Denying Palestinian rights is the core issue in Israeli elections

Story Code : 228509
Denying Palestinian rights is the core issue in Israeli elections
Israeli political parties compete between each other as to how they will deal more harshly with the Palestinians, how they will create more obstacles before the peace settlement and obstruct peace negotiations, and how they will frustrate the ambitions of the Palestinians to have their own independent state.
 
After 45 years of occupation and more than six decades of conflict between Palestinians and Israelis, Palestinian people and leaders are familiar with the goals of Israel.
 
When Britain granted the Jewish people what is known as the "Balfour Declaration", the goal was to create an entity to serve the United Kingdom's colonialist interests in the region, and to get rid of the Jewish people living in Britain, and in Europe in general.
 
Under many slogans and justifications, Jewish people around Europe were convinced, manipulated and in many cases dragged or pushed to migrate to historical Palestine, which they were told is their promised land and the land of their ancestors, despite the fact that they were Europeans, and Europe was their home and their ancestors lived and died there.
 
The goal for the British and Zionist leaders was clear, their intention was to build a colonialist entity more than anything else.
 
Since then, the conflict has taken on many facets, resulting in the establishment of Israel in 1948, after more than 450 villages were wiped from the map of Palestine, and hundreds of thousands of Palestinians were uprooted from their lands, with Zionist gangs committing massacre after massacre in many towns and villages.
 
The Zionist leaders, who have ruled Israel for 65 years, still believe in their myth - a land without a people for a people without a land - a myth which many Israeli historians have denied and disproved, a myth which UN resolution 194 corrects, unambiguously, by stating that Palestinians have a right to return, therefore proving that Palestine was inhabited by its people.
 
Zionist Israel is still dealing with Palestinians as if they do not exist, regardless of anything said about peace processes and negotiations launched in Oslo two decades ago.
 
The practices of Israel's occupation on the ground reflect how Israeli leaders continue denying Palestinian people their rights and deny the fact they exist and have a right to have their own independent state.
 
A simple review of the electoral programs of the Israeli parties shows the competition between them; promises of confiscating more Palestinian lands, empowering and expanding existing colonies and building new colonies on occupied Palestinian land.
 
The calls for enhancing the peace process almost disappear in the electoral publicity and programs, some parties are calling for annexing what is called Area C, which is about 60 percent of the West Bank, while others vow to build more Jewish colonies in Jerusalem and around it, in order to make the Palestinians a minority in the city.
 
A few days ago, when the Israeli President Shimon Perez described Palestinian president Mahmoud Abbas as a "brave man" and "a real partner for peace" he was attacked furiously by Likud officials and Benjamin Netanyahu; Israeli daily Haaretz described the attack as hysterical.
 
In recent years, Israeli society has been heading to the right, with more rightist parties and leaders coming to the surface of the political arena in Israel.
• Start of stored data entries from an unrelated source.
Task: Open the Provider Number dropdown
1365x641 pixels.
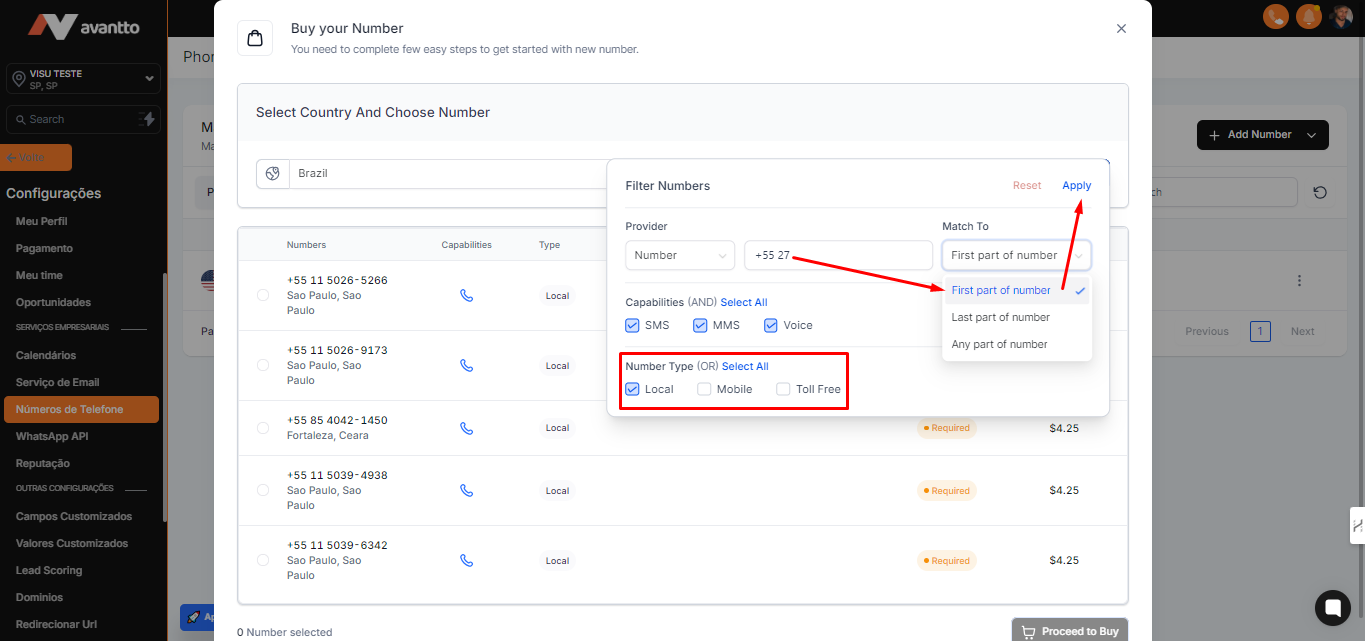Action: pyautogui.click(x=680, y=255)
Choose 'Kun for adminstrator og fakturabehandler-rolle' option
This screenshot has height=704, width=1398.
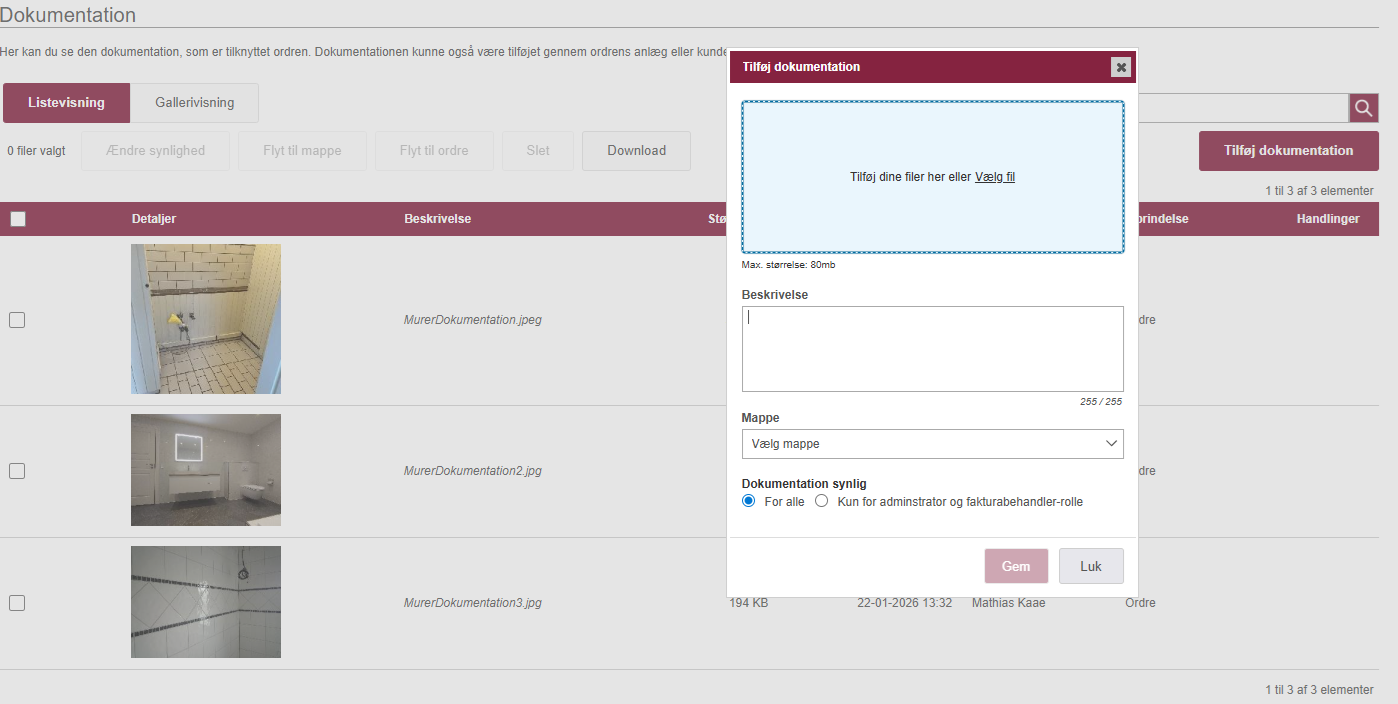822,502

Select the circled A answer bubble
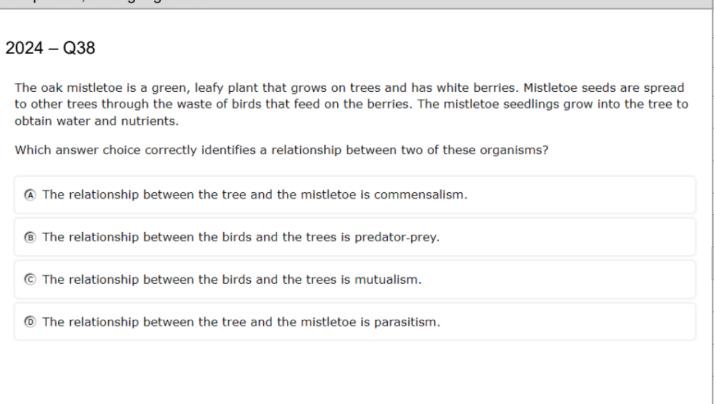click(30, 195)
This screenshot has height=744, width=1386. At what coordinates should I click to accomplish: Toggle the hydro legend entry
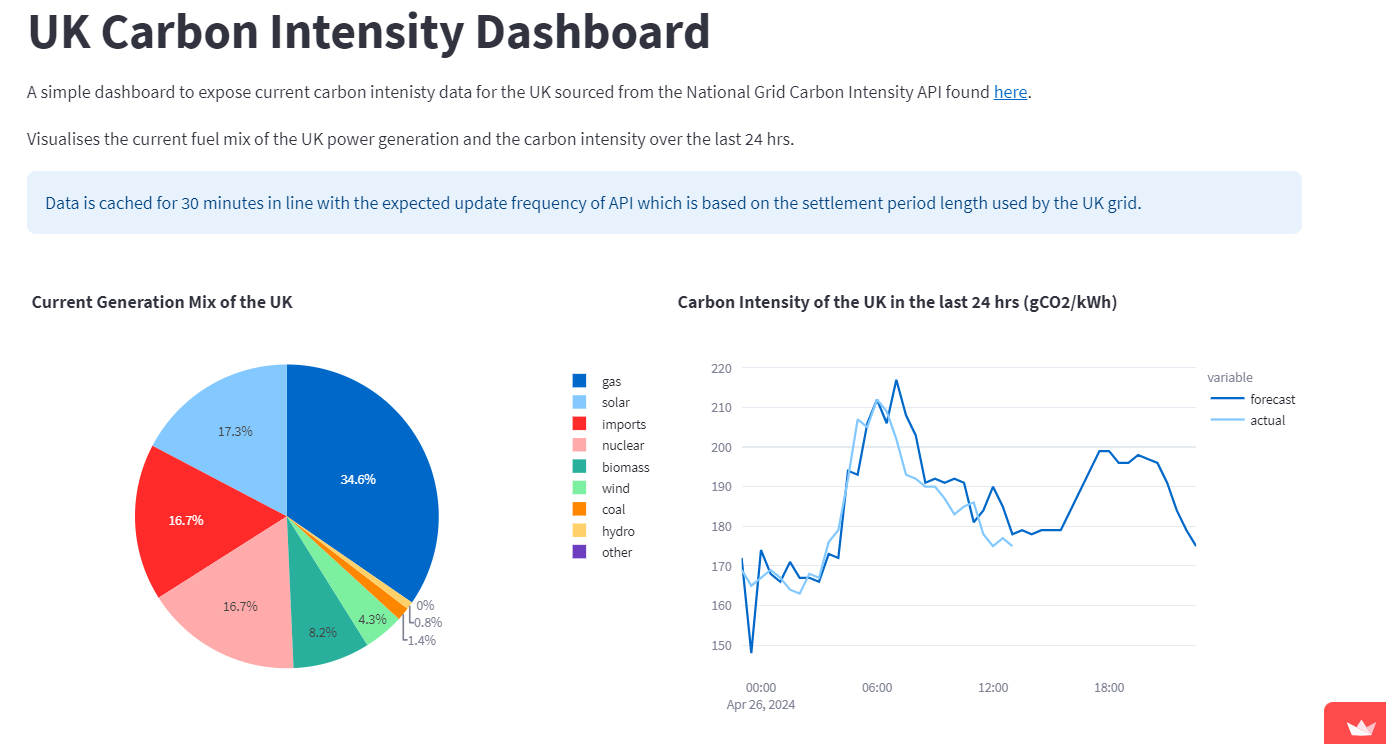(617, 531)
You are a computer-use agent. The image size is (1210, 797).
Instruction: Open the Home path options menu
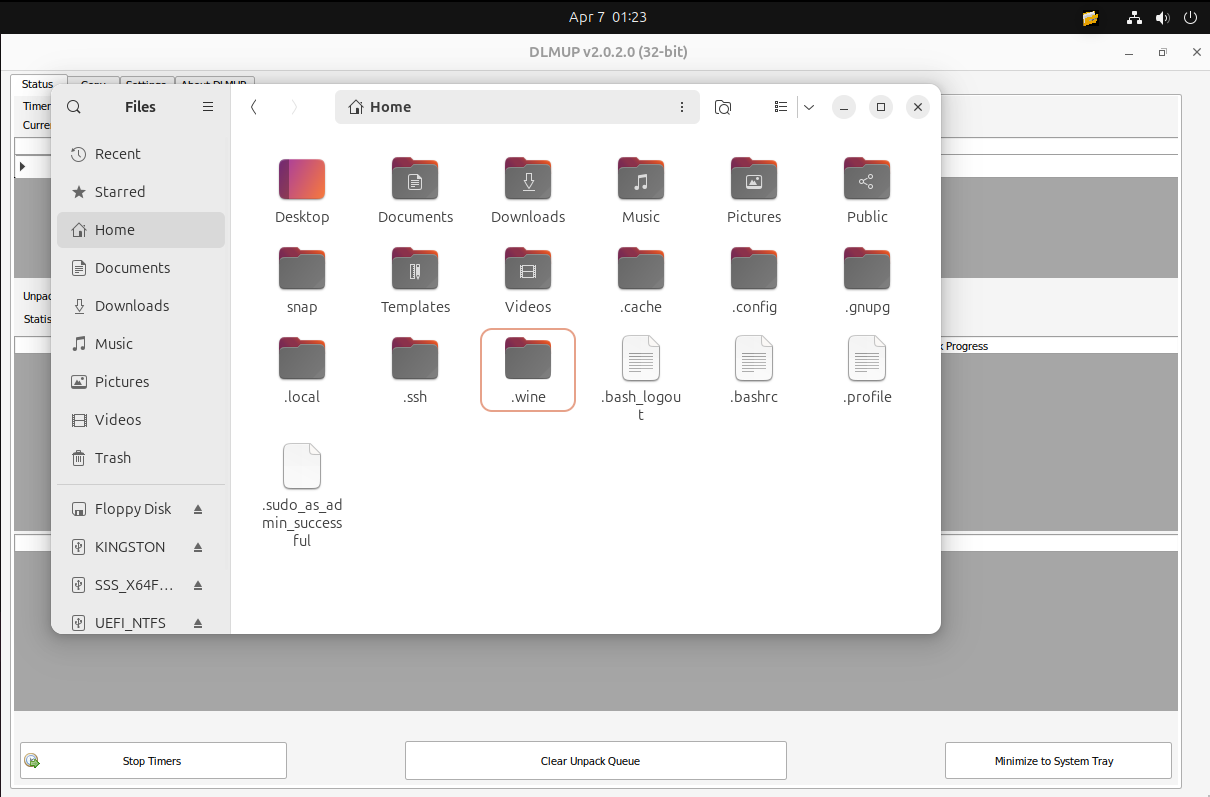682,107
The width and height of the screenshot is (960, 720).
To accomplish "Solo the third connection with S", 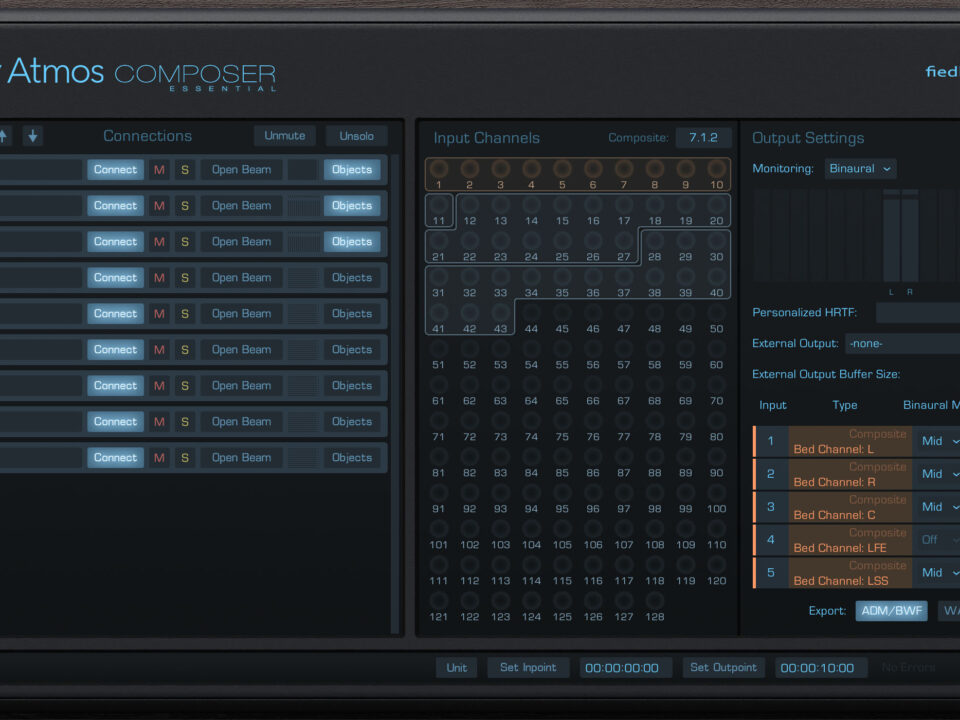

These leaders and parties know that as long as they address their crowds with more extreme rhetoric, they will win more votes and more popularity.
 
There is not much difference between the left and right parties in Israel; both are calling for more land confiscation and more settlement building.
 
During the years of occupation, reality and facts on the ground show that the Israeli Labor party, which is classified as a leftist party, has confiscated more Palestinian land than the Likud did, with many more colonies built during the Labor party era.
 
Commentators predict that Likud will once again come to power with a coalition from the very fundamentalist right-wing groups and parties, and this will be the choice of the Israeli people. The position of this coalition with regard to a peace process is clear; more land confiscation, more colonies, judaizing the occupied part of Jerusalem, "East Jerusalem", denying Palestinian rights and the two state solution.
 
When Hamas was elected by Palestinians in 2006, Palestinian people were collectively punished for their choice, the Western countries with the backing of the USA, accused Palestinians of being extremists for choosing an "extreme" party.
 
If the Israeli people will choose (and they will) extreme parties, are the Western countries going to act in the same way? Are they going to boycott the "extreme government" to be formed in Israel? Or will the same double standards be applied, as usual, to Israel ?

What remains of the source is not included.